*** Excerpted passage ***

Grapevine anatomy as a possible determinant of isohydric or anisohydric behavior Academic Article uri icon

abstract

  • Isohydric plants maintain constant water potential through rapid stomatal closure, whereas anisohydric plants only close their stomata at very low water potentials. However, distinctions between isohydric and anisohydric behaviors among different cultivars of the same species are unclear. This study compared the physiological response to prolonged drought stress in the isohydric Grenache and the anisohydric Shiraz cultivars of the Vitis vinifera species. Plants were exposed to 60-day periods of deficit irrigation (25% of plant water consumption under well-watered conditions) during the summers of 2011 and 2012. Physiological measurements, water potential, leaf gas exchange, canopy area, leaf senescence, stem characteristics, and morphological characteristics were analyzed. Stomatal conductance was consistently lower in Grenache than in Shiraz at all values of midday stem and predawn leaf water potentials, respectively. The Shiraz plants exhibited greater vegetative growth and less defoliation than the Grenache plants in response to water deficit. Anatomical architecture analyses revealed that Grenache plants had greater xylem vessel diameter, hydraulic conductivity, and stomatal density than the Shiraz plants. These results suggest isohydric and anisohydric behaviors may be well-defined, time-regulated responses rather than distinct mechanisms that plants use to cope with drought stress. The rapid response to water deficit exhibited by isohydric plants may be because they are more vulnerable to fatal xylem embolisms than anisohydric plants. Thus, the accelerated response allows isohydric plants to avoid drought stress and minimize risk of xylem cavitation, but may lower the plant’s ability to survive moderate stress of prolonged drought.

*** End of Excerpted passage ***
*** Information shown ***

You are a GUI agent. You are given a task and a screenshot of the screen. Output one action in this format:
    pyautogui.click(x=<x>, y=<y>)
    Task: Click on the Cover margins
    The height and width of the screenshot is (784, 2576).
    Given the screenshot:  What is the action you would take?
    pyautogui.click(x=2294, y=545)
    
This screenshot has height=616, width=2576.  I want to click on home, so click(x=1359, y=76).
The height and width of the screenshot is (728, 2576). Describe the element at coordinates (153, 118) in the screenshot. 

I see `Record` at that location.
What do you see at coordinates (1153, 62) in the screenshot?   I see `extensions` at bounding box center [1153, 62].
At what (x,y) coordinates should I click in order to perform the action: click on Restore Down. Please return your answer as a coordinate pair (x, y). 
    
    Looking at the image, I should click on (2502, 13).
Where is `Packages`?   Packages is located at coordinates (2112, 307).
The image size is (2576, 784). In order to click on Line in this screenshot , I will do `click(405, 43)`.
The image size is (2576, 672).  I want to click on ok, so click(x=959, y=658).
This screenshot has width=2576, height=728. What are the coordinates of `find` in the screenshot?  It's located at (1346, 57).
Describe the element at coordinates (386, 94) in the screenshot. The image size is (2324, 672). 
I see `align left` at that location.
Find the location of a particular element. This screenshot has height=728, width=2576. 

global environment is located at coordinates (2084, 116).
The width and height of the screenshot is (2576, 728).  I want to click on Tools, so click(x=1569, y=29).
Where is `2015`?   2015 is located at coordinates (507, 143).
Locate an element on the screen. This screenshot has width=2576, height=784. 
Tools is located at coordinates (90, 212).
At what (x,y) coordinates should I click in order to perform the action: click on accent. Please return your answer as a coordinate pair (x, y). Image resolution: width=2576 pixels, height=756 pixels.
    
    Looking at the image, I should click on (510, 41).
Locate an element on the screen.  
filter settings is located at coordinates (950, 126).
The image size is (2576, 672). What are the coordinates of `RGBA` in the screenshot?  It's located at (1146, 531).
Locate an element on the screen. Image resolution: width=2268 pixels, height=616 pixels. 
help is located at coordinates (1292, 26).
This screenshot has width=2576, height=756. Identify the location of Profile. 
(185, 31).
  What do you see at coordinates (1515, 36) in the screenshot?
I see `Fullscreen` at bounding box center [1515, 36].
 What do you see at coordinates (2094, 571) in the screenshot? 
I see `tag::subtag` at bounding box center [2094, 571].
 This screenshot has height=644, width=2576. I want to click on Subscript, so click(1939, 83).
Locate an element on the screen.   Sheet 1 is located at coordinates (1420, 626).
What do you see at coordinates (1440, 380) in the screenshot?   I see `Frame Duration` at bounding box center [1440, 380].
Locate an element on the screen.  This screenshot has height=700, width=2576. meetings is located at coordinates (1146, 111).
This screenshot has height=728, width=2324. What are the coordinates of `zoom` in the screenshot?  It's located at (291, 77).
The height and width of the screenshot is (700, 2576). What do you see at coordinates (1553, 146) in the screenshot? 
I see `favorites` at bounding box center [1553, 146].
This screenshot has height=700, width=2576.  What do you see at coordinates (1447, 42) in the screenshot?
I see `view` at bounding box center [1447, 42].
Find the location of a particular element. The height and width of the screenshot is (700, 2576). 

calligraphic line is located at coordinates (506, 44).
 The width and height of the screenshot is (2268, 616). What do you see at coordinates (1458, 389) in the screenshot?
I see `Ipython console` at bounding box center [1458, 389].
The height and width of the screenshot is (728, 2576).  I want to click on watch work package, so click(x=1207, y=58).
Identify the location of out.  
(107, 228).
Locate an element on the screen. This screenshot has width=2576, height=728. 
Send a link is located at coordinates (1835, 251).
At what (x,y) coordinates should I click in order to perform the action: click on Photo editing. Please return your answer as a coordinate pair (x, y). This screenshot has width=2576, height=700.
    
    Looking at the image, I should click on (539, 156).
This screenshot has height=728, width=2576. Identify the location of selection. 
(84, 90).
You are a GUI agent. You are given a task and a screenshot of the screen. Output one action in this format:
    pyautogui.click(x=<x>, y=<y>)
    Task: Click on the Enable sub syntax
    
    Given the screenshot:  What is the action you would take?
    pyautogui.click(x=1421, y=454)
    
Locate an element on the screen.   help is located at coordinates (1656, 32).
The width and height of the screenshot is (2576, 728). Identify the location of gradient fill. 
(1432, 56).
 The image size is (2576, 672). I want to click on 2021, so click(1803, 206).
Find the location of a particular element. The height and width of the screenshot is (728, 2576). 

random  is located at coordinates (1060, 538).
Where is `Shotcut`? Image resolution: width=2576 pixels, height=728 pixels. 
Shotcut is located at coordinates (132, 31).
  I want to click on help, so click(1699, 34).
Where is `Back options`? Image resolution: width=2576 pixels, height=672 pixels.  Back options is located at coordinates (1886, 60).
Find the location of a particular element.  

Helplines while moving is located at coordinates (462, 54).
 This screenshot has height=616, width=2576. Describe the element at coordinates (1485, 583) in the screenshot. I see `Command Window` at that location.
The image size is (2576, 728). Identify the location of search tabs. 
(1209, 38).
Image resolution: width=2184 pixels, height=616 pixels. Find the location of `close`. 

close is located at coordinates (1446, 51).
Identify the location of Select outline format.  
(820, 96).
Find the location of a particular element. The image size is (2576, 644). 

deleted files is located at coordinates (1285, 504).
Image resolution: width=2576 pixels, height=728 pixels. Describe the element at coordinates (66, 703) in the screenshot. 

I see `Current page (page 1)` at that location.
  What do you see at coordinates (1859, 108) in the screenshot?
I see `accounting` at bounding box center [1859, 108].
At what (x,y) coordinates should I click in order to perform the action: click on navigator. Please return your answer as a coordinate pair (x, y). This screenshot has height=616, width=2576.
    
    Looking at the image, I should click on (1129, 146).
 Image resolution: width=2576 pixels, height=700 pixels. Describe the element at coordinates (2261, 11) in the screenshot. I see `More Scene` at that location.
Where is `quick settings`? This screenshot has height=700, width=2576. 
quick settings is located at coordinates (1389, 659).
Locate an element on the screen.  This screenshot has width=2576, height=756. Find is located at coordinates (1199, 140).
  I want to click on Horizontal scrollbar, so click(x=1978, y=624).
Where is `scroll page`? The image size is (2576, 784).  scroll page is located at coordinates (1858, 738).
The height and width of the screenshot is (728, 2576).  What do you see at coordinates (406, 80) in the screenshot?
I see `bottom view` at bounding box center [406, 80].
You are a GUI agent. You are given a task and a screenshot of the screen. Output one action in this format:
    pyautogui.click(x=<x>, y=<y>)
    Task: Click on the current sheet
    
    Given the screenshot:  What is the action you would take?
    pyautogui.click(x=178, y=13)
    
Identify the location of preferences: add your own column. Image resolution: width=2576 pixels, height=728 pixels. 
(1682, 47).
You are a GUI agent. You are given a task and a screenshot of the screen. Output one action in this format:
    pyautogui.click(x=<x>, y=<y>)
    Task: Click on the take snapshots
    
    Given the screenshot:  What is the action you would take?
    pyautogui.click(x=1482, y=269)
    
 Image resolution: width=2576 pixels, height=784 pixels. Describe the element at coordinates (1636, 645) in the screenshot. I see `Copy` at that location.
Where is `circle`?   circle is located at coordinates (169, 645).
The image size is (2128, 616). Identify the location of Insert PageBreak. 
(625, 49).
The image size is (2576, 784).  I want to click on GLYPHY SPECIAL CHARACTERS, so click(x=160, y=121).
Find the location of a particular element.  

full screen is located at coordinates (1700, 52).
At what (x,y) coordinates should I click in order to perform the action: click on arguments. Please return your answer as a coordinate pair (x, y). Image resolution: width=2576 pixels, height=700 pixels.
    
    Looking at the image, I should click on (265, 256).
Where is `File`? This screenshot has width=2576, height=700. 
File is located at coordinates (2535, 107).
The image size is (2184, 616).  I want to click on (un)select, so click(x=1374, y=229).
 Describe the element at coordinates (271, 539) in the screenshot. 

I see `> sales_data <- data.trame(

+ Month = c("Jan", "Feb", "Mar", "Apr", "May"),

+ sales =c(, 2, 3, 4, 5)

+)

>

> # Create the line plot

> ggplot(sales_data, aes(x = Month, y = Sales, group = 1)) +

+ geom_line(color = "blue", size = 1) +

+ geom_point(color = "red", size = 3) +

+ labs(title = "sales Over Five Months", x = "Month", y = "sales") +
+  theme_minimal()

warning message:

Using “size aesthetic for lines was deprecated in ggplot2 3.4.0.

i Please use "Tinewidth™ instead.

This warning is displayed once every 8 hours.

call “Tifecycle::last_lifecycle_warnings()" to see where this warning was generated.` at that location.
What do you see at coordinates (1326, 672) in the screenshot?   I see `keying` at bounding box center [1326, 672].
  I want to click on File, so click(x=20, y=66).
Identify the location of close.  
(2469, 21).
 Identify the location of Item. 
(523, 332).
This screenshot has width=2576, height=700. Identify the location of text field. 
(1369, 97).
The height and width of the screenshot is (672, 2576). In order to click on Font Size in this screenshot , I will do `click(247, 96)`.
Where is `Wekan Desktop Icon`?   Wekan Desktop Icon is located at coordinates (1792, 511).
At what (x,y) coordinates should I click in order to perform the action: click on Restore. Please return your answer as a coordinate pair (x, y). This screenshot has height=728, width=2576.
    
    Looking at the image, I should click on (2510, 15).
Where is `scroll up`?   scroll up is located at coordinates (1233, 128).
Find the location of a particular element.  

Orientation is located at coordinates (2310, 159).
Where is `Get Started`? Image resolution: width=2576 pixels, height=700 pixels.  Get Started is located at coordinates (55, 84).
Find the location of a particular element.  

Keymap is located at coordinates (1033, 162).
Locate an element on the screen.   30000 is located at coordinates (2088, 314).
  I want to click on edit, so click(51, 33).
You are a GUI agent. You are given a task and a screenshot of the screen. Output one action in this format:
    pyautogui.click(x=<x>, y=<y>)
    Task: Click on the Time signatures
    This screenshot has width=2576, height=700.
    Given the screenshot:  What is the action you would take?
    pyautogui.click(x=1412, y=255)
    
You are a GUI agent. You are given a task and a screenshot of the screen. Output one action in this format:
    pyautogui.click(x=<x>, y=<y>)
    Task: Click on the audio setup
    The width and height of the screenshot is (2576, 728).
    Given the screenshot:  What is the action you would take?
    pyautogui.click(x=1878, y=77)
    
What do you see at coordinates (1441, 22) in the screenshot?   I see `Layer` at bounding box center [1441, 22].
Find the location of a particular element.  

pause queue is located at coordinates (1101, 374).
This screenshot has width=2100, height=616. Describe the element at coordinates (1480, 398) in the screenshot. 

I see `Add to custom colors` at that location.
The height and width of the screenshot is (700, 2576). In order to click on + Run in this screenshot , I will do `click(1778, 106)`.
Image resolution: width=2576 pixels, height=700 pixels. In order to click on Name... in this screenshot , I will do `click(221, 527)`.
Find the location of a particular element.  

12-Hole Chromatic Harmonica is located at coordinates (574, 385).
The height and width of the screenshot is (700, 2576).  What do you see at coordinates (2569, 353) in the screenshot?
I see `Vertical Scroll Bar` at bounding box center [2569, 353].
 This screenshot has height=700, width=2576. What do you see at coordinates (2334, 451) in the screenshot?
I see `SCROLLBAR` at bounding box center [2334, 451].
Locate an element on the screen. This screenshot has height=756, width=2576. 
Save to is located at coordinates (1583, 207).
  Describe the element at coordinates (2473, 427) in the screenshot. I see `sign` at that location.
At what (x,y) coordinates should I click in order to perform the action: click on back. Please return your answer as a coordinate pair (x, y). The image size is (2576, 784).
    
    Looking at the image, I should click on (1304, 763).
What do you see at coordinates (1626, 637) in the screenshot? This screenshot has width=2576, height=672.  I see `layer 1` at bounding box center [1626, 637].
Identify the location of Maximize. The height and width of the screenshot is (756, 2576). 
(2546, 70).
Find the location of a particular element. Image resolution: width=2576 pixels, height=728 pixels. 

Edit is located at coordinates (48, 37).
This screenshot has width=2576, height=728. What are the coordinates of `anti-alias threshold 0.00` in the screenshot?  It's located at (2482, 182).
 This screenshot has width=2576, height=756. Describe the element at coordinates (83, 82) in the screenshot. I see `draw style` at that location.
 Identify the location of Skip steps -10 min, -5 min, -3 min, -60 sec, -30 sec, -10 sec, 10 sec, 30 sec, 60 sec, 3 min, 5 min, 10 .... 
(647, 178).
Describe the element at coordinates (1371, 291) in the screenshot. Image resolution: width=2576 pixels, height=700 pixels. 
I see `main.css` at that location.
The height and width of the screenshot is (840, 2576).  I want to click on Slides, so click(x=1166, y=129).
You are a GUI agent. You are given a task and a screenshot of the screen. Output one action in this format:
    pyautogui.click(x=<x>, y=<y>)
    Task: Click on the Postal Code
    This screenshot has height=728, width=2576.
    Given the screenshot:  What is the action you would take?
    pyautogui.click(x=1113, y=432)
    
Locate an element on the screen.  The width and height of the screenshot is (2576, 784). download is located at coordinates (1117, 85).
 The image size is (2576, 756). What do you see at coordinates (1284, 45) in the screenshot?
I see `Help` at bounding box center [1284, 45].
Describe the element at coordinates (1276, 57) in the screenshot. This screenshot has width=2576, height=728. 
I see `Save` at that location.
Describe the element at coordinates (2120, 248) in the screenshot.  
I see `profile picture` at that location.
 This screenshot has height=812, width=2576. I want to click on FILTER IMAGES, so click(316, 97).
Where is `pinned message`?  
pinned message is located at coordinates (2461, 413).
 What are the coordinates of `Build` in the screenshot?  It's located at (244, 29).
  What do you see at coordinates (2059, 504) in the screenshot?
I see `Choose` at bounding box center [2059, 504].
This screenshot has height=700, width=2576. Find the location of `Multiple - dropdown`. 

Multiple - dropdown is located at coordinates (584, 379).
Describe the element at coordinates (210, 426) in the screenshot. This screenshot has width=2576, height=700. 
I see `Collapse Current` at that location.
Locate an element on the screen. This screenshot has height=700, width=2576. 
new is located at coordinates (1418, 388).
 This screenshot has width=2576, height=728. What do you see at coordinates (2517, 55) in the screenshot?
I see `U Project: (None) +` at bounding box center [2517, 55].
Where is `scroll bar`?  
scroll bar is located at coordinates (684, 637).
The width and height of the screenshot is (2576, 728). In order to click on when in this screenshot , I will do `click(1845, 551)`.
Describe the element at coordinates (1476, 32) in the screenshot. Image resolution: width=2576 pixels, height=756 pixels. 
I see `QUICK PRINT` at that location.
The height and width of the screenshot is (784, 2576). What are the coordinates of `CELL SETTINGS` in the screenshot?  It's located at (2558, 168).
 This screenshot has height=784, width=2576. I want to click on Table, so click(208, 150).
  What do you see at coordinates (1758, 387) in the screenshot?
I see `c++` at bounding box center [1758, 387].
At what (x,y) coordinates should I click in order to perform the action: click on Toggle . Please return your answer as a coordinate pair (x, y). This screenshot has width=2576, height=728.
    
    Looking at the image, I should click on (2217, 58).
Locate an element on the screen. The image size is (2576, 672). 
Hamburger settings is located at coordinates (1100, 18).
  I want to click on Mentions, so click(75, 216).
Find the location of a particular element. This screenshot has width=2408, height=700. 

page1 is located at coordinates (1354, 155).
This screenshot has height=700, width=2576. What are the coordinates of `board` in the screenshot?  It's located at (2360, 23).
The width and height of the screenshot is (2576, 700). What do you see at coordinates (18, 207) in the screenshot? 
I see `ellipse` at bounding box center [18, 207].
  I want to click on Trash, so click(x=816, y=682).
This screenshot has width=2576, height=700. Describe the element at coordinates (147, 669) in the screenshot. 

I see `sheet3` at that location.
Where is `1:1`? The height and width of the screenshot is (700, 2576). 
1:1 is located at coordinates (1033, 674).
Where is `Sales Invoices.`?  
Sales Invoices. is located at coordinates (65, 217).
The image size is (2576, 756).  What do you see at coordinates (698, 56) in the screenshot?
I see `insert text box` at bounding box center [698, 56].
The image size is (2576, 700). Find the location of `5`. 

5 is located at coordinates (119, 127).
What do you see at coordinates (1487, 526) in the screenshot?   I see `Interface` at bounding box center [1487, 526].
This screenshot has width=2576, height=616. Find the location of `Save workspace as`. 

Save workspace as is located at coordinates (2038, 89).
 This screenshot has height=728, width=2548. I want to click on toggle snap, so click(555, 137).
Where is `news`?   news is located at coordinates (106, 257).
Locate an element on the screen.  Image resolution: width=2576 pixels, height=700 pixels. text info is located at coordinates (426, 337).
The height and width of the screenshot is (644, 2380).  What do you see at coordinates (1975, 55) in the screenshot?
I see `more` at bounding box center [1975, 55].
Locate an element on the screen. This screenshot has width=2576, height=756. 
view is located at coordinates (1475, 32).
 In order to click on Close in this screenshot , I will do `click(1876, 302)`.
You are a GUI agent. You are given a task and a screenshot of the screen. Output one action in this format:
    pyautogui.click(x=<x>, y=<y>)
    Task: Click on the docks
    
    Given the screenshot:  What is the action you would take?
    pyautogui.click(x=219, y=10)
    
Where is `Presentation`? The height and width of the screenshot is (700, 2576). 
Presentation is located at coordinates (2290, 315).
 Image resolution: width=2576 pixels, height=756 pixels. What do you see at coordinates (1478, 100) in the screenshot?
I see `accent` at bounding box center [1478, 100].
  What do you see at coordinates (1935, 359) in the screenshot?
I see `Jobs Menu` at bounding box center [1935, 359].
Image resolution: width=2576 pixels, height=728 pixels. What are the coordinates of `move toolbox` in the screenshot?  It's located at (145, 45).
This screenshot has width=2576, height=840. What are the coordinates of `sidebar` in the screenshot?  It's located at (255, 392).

*** End of Information shown ***

= Tasks and exercises =
**1)** Answer these questions from the grapevine anatomy abstract:
(a) Which cultivar was the isohydric one?
(b) What share of plant water consumption under well-watered conditions did deficit irrigation supply?
(c) Which cultivar showed greater vegetative growth and less defoliation under water deficit?
**2)** List every type of measurement or characteristic that the grapevine anatomy abstract says was analyzed.

= Answers by task =
**1)**
(a) Grenache
(b) 25%
(c) Shiraz

**2)**
- Physiological measurements
- Water potential
- Leaf gas exchange
- Canopy area
- Leaf senescence
- Stem characteristics
- Morphological characteristics